Aisico, accreditata dal 2023 dalla Fédération Internationale de l’Automobile, ha sede a Pereto, L’Aquila. Qui ha un laboratorio di prove crash valido anche per l’omologazione di attrezzature da utilizzare all’interno di circuiti per attività sportive. E sulle infrastrutture applica strumenti come BeSafe, piattaforma integrata per la gestione e la valutazione della sicurezza di un’opera d’arte, che utilizza intelligenza artificiale, Digital Twin, modello Bim e modello Fem per la completa digitalizzazione dell’infrastruttura. Oppure Retim, acronimo di Real Time Inclination Measurement, per monitorare da remoto con rete Iot e misurare in tempo reale le deformazioni di elementi strutturali come barriere antirumore, pali di illuminazione, barriere frangivento, segnaletica verticale e portali. Ancora: Momas, Mobile Mapping System, un veicolo progettato interamente dal dipartimento R&D, dotato delle più moderne attrezzature per il rilievo stradale che consente di acquisire ad alto rendimento le informazioni necessarie per una conoscenza puntuale dell’infrastruttura. E Ares, acronimo di Assessment Road Equipment Safety, che consente di determinare le effettive performance dei dispositivi di ritenuta presenti lungo la rete stradale, attraverso analisi tecniche specialistiche, rilievi con veicoli dedicati e algoritmi di Machine Learning.
Ma sulle infrastrutture stradali, Aisico utilizza anche i droni come strumento d’ispezione. “Per quanto riguarda le barriere di sicurezza stradale – come guard-rail, barriere salva-motociclista o attenuatori d’urto – Aisico effettua crash test, analisi dei materiali, misurazioni di contenimento, test virtuali e valutazioni secondo normativa”, aggiunge Calamani. Che racconta a Diac come “le tecnologie stanno assumendo un ruolo sempre più centrale nel supportare e integrare il lavoro umano, soprattutto nei contesti legati alla sicurezza e alla sperimentazione”. Tutto per migliorare l’analisi di queste infrastrutture, migliorare l’efficienza dei processi di testing e ridurre i rischi per gli operatori. “Mantenendo però al centro la competenza e l’esperienza umana, elementi imprescindibili per interpretare i dati e garantire la qualità dei risultati”. Tra i progetti in lavorazione, Aisico sta sviluppando Everest, che utilizza modelli virtuali e intelligenza artificiale per simulazioni avanzate di crash test, e il progetto Dipm, dedicato alla manutenzione predittiva delle infrastrutture attraverso sistemi multi sensore e analisi dati.

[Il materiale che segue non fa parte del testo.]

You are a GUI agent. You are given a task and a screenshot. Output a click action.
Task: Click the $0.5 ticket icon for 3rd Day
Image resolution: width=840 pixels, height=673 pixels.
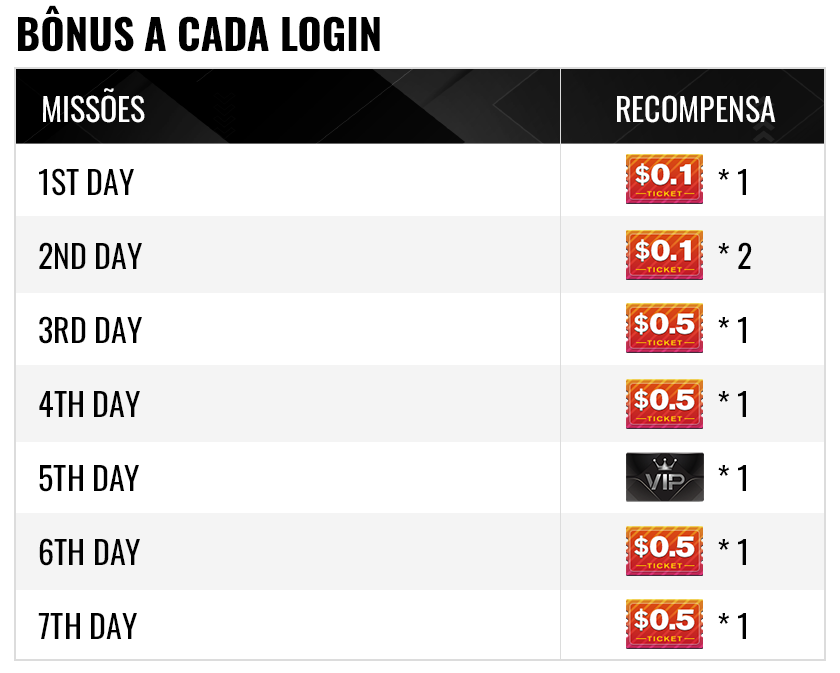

Nel panorama europeo, ci dice Ottavia Calamani, “l’Italia sta giocando un ruolo sempre più attivo” insieme a Belgio e Spagna tra gli altri, grazie a un approccio che si distingue “per l’attenzione alla qualità dei test, alla sostenibilità dei materiali e all’integrazione tra competenza tecnica e innovazione, in linea con gli standard e le strategie europee per una mobilità più sicura e intelligente”. Ma? Ma “a livello europeo – aggiunge la ceo di Aisico – è sicuramente necessario un aggiornamento del quadro normativo che regola la sicurezza dei dispositivi di ritenuta. Le norme oggi in vigore, risalenti agli anni Novanta, non rispecchiano l’evoluzione del mondo dell’automotive: le auto sono sempre più tecnologicamente e strutturalmente avanzate, mentre le barriere e i dispositivi di sicurezza restano spesso fermi a logiche superate”. Barriere obsolete, sottodimensionate o tecnicamente inadeguate rispetto agli standard di sicurezza attuali non sono così rare in Italia. Inoltre, “le normative europee e italiane non obbligano alla sostituzione di quelle già esistenti, creando un vuoto normativo che espone gestori e utenti a rischi concreti”. Un immobilismo che rischia di essere dannoso. Ecco perché, già a fine 2024, l’Ansfisa (Agenzia nazionale per la sicurezza delle ferrovie e delle infrastrutture stradali e autostradali) ha emesso una circolare diretta ad Anas, Comuni, Regioni e Province per chiedere di garantire il controllo dell’efficienza tecnica delle barriere di sicurezza avviando attività di manutenzione, adeguamento e verifica dell’efficienza dei dispositivi. E ha imposto l’obbligo di effettuare un censimento delle barriere stradali presenti sul proprio territorio, con l’indicazione delle priorità di intervento in base allo stato di conservazione e al rischio potenziale. “Rappresenta un passo avanti verso una maggiore consapevolezza”, commenta Calamani. Ricordando che “nel 2023 abbiamo contribuito alla costituzione di IntOroadS – International Organization for Road Safety, associazione no profit nata in collaborazione con il Politecnico di Milano, con l’obiettivo di elevare gli standard di sicurezza delle infrastrutture di trasporto e promuovere l’aggiornamento delle normative in linea con l’evoluzione del settore automotive e della mobilità”.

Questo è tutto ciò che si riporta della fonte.